Dans la ville syrienne d'Alep ravagée par la guerre, les habitants ne
sont plus à l'abri des intempéries ou des regards indiscrets, les
bombardements ayant brisé leurs vitres désormais remplacées par des
bâches ou du plastique.
Dans la deuxième ville de Syrie, presqu'aucune fenêtre n'a été épargnée.
Remplacer les vitres brisées est devenu un fardeau trop lourd pour les
résidents comme pour les commerçants des deux côtés de cette métropole
divisée depuis 2012 entre quartiers rebelles et prorégime.
"Toutes les vitres chez nous ont volé en éclats en raison des
bombardements", raconte à l'AFP Ammar Wattar, un professeur d'anglais,
en posant du plexiglas sur le cadre d'une fenêtre de son appartement à
Midane, un quartier contrôlé par le régime de Bashar el-Assad.
"Nous les avons remplacées une première fois, puis une deuxième et une
troisième fois. Par la suite, nous y avons renoncé", explique-t-il.
Une trêve dans cette guerre sanglante mise en place le 27 février a été
violée à plusieurs reprises par les deux camps, le régime larguant des
barils d'explosifs meurtriers sur les quartiers rebelles dans l'est
d'Alep, et les insurgés ripostant avec de violents tirs de roquettes sur
le secteur ouest.
Ceux qui ont la chance d'échapper à la mort sont toutefois menacés par
les éclats des vitres brisées. "Ma fille a été blessée à la jambe par
des fragments de verre lors d'un tir de roquettes", raconte Asra
al-Masri, institutrice dans un quartier sous contrôle gouvernemental.

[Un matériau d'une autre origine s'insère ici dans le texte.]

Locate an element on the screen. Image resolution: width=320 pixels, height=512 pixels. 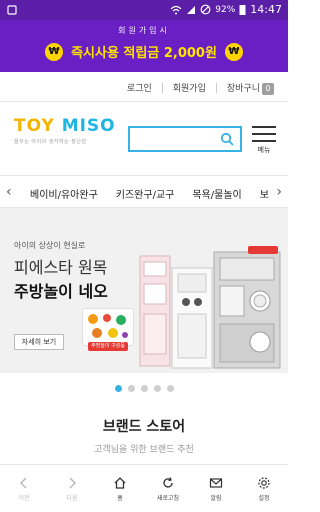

Du côté rebelle, Ali Makansi, 32 ans, était assis un jour dans son
épicerie lorsqu'un tir au mortier a éventré le toit d'un immeuble
proche.
"L'explosion était si puissante que toute l'embrasure de ma fenêtre
s'est effondrée. J'ai eu une profonde blessure à la main droite. Il m'a
fallu un an pour guérir", confie à l'AFP ce commerçant du quartier de
Chaar.
Vu le rythme des bombardements qui se poursuivent dans la ville, "toutes
les maisons et échoppes à Alep utilisent des bâches en nylon au lieu de
vitres", assure-t-il.
"Le nylon ne blesse personne en cas d'explosion et en plus, il est bon
marché," souligne-t-il, alors que l'ancienne capitale économique du pays
connaît depuis plusieurs mois une flambée des prix et du chômage.

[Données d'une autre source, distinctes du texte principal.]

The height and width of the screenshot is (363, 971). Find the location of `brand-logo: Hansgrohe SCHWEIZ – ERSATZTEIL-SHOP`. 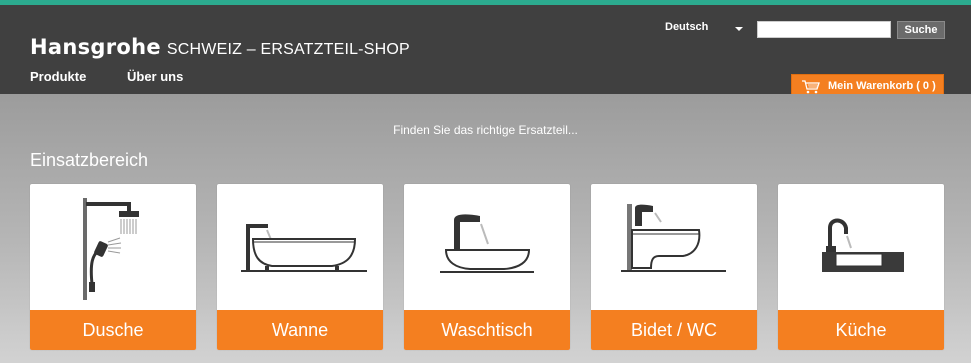

brand-logo: Hansgrohe SCHWEIZ – ERSATZTEIL-SHOP is located at coordinates (220, 47).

Avant le début de la guerre en Syrie en 2011, une plaque de verre
coûtait 425 livres syriennes (63 centimes d'euro) contre 3.300 (5,4
euros) actuellement. Le mètre carré de nylon ne coûte lui que 500 livres
au plus (80 centimes d'euro).
Dans de nombreux quartiers, on peut apercevoir des enfants se faufiler à
travers des encadrements de portes couverts de rideaux de nylon.
Mais l'absence de vitres cause aux habitants son lot de nuisances, en plus des affres de la guerre.
"Les insectes, la poussière, la suie et l'odeur âcre des générateurs,
portent non seulement atteinte à notre santé mais perturbent aussi nos
enfants qui font leurs devoirs", déplore Asra.
Dans le quartier rebelle de Boustane al-Qasr, Mohammad Jokhdar, un
enseignant d'arabe de 29 ans, se plaint du fait que le nylon "ne protège
pas des intempéries". "Il y a des fuites et la maison est très
bruyante. J'ai l'impression de vivre dans la rue".
Pour Oum Mohammad, mère de famille, l'absence de vraies fenêtres
signifie que le privé n'a plus sa place dans la vie des Alépins.
Ses filles ne se changent plus dans leurs chambres mais "dans les
couloirs à l'abri des regards des voisins", affirme cette femme de 52
ans.
Abou Omar qui habite le quartier rebelle de Tariq al-Bab, estime que les chats des rues constituent le principal problème.
"Ils déchirent le nylon et s'introduisent dans ma maison à la recherche de nourriture".